Portada del Libro "El Macizo Chirripó".

Portada del Libro “El Macizo Chirripó”.

San Isidro todavía guardaba aires de aldea y quedaba muy lejos del Valle Central, cuando a Jorge se le presentó ofreció la posibilidad de que se estableciera con una hermana suya, que vivía con su esposo en Cartago.

Terminó la secundaria en el San Luis Gonzaga y continuó estudiando para profesor en la Escuela Normal, en las áreas de Geografía e Historia.

Luego, con la creación de la Universidad Nacional, el 15 de febrero de 1973, pudo profundizar en sus estudios, obtener la licenciatura en Geografía y Física, convertirse en catedrático y generar la idea de crear un observatorio vulcanológico permanente.

El apoyo fue total. La Escuela de Ciencias Geográficas de la UNA se convirtió en un albergue de científicos que acudían a respaldar el proyecto que se habría de convertir en el Observatorio Vulcanológico y sismológico de Costa Rica (OVSICORI). El apoyo del Servicio Geológico de Estados Unidos, de universidades estadounidenses, del Instituto Panamericano de Geografía e Historia, del Instituto Costarricense de Electricidad, de la Universidad de California, del Consejo Nacional de  Investigaciones Científicas y Tecnológicas.

De esa forma se logró establecer un sistema de conexiones a tiempo real, en todo el Círculo de Fuego.

Barquero también es escritor. Ha publicado cinco libros, que se llaman “Volcán Poás”, “Volcán Irazú”, “Volcán Arenal” y “Pinte y Aprenda” y “El Maciso Chirripó”, todos ellos en dos idiomas, porque un importante porcentaje de sus clientes son de habla inglesa.

Aterradora premonición

Le apasiona el conocimiento; el conocimiento de los volcanes, por dentro y por fuera. Una vez, en 1993, acompañado por otros nueve científicos, iba descendiendo hacia el cráter del volcán Galeras, en el sur de Colombia, cuando de pronto se le metió un desatino y se devolvió. Existía riesgo de generación de un flujo piroclástico.
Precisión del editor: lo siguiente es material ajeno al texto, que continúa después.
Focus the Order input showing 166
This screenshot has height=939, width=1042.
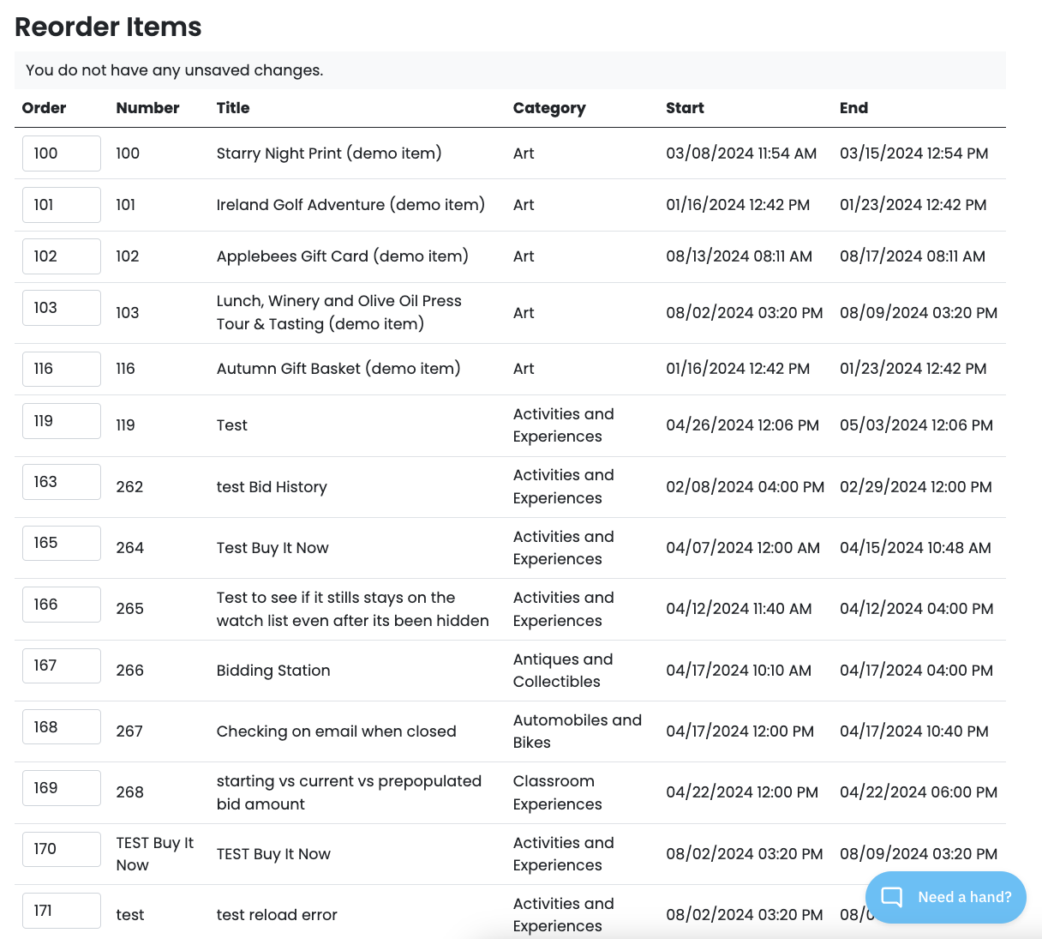click(x=62, y=605)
Los demás siguieron y nunca más los volvió a ver. Una noticia aterradora le informaba algunos de los científicos que se habían adelantado al grupo fue virtualmente volatilizado. Los cuerpos de los demás estaban calcinados.
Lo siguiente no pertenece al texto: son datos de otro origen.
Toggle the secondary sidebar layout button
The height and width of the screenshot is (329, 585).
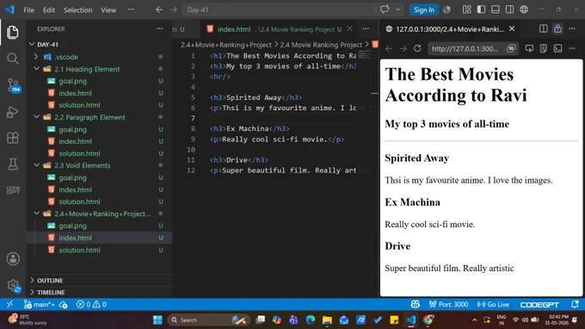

Barquero forma parte de la comunidad científica del mundo y en ella se desenvuelve. Pero alcanza el borde de la realización, cuando acude a las escuelas y los colegios, cuando los niños y los jóvenes escuchan, con asombro lo que él les cuenta sobre los maravillosos volcanes, su grandeza, su poder y la labor que les ha sido asignada, en la formación y la transformación de la Tierra.